2 jaar geleden

Beproeving en opvoeding

Johannes 9 vers 1-3; Johannes 11 vers 1-6; Johannes 13 vers 6-8; Romeinen 8 vers 18-30; Hebreeën 10 vers 32-39

Meerdere passages in de Bijbel laten zien hoe God omstandigheden in het persoonlijke leven, in het gezin of in de plaatselijke gemeente zo leidt, dat ze ten goede komen voor de Zijnen. Als Hij het goed vindt om een beproeving te sturen, heeft Hij een doel: Hij wil ons vormen voor Zichzelf.

Een onderzoek roept veel ‘waarom-vragen’ op in ons hart. Het is ongetwijfeld niet verboden om onszelf deze vragen te stellen. Maar het is niet naar Gods gedachten als we daarbij een opstandige en rebelse houding aannemen. Daarmee zouden we de liefde van onze God en Vader in twijfel trekken.

In Jesaja 58 vers 3-5 spreekt de profeet over mensen die gelijktijdig vastten en ruzie maakten, klaar om met een kwaadaardige vuist toe te slaan. Ze bogen hun hoofd “als een riet,” dat wil zeggen dat hun uiterlijke gedrag niet het resultaat was van een oprechte innerlijke buiging. Spreekt deze vergelijking ook niet tot ons geweten en hart?

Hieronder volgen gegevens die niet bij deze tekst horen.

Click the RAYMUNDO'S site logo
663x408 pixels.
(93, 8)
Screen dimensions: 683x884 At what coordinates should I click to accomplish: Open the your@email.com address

Hoe kunnen we leren om ons in een beproeving werkelijk te onderwerpen aan de wil van de Vader? Ligt de oplossing niet in het feit dat de Bijbel ons leert hoe God met elk van de Zijnen omgaat?

Zuchten vanwege lichamelijk lijden

Romeinen 8 vers 18-30

Het lijden

Deze passage laat zien hoe de schepping lijdt onder de slavernij van het verderf als gevolg van de zonde van de mens. Ook wij behoren tot deze eerste schepping. Daarom delen wij in de pijn en het lijden, dat sinds de zondeval de wereld is binnengedrongen. Net als de hele schepping zuchten ook wij. Maar terwijl we zuchten, wachten we op de verlossing van ons lichaam. We wachten niet op de verlossing van onze ziel, want die hebben we al ontvangen door het geloof in de Heer Jezus. Maar we wachten erop, dat ook ons lichaam verlost wordt. Het is nog niet bevrijd van de gevolgen van de zonde en kan daarom lijden of zelfs de lichamelijke dood ervaren. De beproeving die dit met zich meebrengt heeft zijn uitwerking op onze geest: We zuchten in de ongunstige omstandigheden die we op aarde ervaren.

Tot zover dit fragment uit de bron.